> **RECORDS**:
========================================================================

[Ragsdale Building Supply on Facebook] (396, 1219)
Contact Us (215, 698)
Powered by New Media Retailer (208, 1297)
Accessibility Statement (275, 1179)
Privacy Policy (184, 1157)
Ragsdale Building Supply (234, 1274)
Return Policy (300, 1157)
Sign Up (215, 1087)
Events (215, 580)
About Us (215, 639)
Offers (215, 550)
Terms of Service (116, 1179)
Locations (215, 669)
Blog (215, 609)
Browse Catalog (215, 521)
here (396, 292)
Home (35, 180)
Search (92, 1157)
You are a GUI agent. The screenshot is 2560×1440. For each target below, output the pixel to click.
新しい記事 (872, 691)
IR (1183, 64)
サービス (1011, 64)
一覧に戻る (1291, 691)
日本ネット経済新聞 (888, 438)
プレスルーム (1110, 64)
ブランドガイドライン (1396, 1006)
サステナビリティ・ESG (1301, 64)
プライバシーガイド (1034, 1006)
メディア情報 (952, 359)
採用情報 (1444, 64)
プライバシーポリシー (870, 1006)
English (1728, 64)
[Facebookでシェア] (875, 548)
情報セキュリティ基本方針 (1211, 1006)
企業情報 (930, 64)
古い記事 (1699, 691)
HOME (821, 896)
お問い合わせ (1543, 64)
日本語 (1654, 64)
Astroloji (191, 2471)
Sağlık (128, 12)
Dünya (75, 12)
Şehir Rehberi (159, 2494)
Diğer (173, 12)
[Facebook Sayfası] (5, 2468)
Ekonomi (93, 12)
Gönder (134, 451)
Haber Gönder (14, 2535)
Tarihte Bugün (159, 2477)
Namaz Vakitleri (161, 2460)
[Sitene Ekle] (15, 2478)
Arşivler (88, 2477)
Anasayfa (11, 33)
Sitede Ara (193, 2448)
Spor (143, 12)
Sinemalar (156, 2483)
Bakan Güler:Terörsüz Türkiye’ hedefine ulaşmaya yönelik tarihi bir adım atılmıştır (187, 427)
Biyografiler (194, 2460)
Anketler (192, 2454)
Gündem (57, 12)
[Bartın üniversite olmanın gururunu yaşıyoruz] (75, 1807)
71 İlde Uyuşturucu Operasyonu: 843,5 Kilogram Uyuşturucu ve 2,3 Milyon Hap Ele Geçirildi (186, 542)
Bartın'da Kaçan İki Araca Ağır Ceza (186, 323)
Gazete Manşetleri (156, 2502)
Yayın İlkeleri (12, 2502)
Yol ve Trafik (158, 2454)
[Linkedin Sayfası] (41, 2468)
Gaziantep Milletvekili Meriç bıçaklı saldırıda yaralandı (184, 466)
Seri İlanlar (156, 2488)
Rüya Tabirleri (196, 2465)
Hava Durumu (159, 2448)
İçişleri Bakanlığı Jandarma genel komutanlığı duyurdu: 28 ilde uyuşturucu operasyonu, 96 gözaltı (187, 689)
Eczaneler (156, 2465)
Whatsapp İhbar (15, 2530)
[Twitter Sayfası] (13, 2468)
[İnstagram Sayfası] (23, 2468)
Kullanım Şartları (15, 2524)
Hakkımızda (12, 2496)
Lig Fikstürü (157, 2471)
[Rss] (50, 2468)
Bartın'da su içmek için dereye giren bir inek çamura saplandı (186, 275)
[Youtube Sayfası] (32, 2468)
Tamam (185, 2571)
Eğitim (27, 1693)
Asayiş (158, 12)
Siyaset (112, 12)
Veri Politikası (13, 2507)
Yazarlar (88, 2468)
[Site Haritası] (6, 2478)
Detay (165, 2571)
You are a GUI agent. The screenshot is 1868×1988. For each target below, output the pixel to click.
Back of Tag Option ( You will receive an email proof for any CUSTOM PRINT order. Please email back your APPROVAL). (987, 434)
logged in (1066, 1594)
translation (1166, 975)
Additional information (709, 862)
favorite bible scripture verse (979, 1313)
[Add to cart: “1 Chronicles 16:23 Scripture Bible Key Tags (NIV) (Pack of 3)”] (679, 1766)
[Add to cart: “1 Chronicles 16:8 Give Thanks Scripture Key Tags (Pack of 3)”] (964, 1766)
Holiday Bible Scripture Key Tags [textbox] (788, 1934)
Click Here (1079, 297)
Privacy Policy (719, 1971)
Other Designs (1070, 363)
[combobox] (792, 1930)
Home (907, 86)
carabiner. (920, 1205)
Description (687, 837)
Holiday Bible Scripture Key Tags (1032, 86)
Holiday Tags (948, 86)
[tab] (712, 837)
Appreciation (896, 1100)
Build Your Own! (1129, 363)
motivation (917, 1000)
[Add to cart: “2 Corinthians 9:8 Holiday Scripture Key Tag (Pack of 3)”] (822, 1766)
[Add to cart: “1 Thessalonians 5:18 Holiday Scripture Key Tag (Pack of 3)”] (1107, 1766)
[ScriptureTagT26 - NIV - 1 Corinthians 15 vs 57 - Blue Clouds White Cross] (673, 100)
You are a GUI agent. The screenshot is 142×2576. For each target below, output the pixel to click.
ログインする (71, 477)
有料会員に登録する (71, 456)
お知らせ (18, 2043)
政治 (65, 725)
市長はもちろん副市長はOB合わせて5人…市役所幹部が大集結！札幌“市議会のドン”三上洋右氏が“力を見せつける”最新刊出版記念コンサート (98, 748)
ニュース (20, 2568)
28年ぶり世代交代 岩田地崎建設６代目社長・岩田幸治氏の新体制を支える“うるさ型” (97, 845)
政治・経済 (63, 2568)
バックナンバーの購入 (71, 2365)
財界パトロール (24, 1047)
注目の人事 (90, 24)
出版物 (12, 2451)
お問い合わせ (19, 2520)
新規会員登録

========================================================================

> **YOUR GOAL**:
Every line of the listing above that contains "pixel" is to be copied.

> **TASK RESPONSE**:
You are a GUI agent. The screenshot is 2560×1440. For each target below, output the pixel to click.
You are a GUI agent. The screenshot is 1868×1988. For each target below, output the pixel to click.
You are a GUI agent. The screenshot is 142×2576. For each target below, output the pixel to click.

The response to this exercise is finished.